Virtualization Is Life!
HomeLab - SuperMicro 5028D-TNT4 Storage Driver Performance Issues and Fix

HomeLab - SuperMicro 5028D-TNT4 Storage Driver Performance Issues and Fix

Ok, i’ll admit it…i’ve had serious lab withdrawals since having to give up the awesome Zettagrid Labs. Having a lab to tinker with goes hand in hand with being able to generate tech related content…point and case, my new homelab got delivered on Monday and I have been working to get things setup so that I can deploy my new NestedESXi lab environment. The issue that I came across was to do with storage performance and the native driver that comes bundled with ESXi 6.5. With the release of vSphere 6.5 yesterday, the timing was perfect to install ESXI 6.5 and start to build my management VMs. I first noticed some issues when uploading the Windows 2016 ISO to the datastore with the ISO taking about 30 minutes to upload.

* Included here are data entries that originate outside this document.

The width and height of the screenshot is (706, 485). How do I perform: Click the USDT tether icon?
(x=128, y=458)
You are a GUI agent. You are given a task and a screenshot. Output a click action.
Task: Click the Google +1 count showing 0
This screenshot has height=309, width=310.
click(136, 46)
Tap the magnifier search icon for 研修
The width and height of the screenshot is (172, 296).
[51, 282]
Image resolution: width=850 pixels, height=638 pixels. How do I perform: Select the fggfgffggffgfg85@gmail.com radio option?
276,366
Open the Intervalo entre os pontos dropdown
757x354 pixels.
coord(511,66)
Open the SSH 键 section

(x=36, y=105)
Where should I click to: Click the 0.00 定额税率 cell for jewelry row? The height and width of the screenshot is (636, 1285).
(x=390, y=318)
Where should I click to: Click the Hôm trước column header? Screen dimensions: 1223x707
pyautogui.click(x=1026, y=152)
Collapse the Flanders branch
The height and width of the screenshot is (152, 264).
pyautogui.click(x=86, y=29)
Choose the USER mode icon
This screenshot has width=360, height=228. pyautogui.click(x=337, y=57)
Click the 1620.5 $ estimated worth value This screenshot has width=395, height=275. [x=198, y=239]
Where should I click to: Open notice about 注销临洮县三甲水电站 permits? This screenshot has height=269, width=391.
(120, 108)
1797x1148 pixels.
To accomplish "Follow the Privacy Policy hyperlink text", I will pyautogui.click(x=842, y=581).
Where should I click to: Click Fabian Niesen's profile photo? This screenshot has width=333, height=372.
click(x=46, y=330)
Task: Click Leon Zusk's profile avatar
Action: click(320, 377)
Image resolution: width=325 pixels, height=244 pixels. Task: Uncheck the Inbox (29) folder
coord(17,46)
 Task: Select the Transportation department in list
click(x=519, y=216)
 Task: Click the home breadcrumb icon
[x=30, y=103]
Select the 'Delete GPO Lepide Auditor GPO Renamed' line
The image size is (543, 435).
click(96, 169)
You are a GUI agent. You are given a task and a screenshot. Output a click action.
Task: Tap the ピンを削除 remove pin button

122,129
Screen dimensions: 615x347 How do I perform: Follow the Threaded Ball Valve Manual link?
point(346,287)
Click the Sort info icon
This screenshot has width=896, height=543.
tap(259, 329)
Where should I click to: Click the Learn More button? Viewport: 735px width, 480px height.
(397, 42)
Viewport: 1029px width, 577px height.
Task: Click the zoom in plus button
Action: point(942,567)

From there I created a new VM and installed Windows…this took about two hours to complete which I knew was not as I had expected…especially with the datastore being a decent class SSD.By way of an quick intro (longer first impression post to follow) I purchased a SuperMicro SYS-5028D-TN4T that I based off this TinkerTry Bundle which has become a very popular system for vExpert homelabers. It’s got an Intel Xeon D-1541 CPU and I loaded it up with 128GB or RAM. The system comes with an embedded Lynx Point AHCI Controller that allows up to six SATA devices and is listed on the VMware Compatibility Guide for ESXi 6.5. I created a new VM and kicked off a new install, but this time I opened ESXTOP to see what was going on, and as you can see from the screen shots below, the Kernel and disk write latencies where off the charts topping 2000ms and 700-1000ms respectivly…In throuput terms I was getting about 10-20MB/s when I should have been getting 400-500MB/s.  !(/images/2016/11/TNT4_perf_2.png) ESXTOP was showing the VM with even worse write latency. !(/images/2016/11/TNT4_perf_3.png) I thought to myself if I had bought a lemon of a storage controller and checked the Queue Depth of the card. It’s listed with a QD of 31 which isn’t horrible for a homelab so my attention turned to the driver. Again referencing the VMware Compatability Guide the listed driver for the conrtoller the device driver is listed as ahci version 3.0.22vmw. !(/images/2016/11/TNT4_perf_4.png) I searched for the installed device driver modules and found that the one listed above was present, however there was also a native VMware device drive as well.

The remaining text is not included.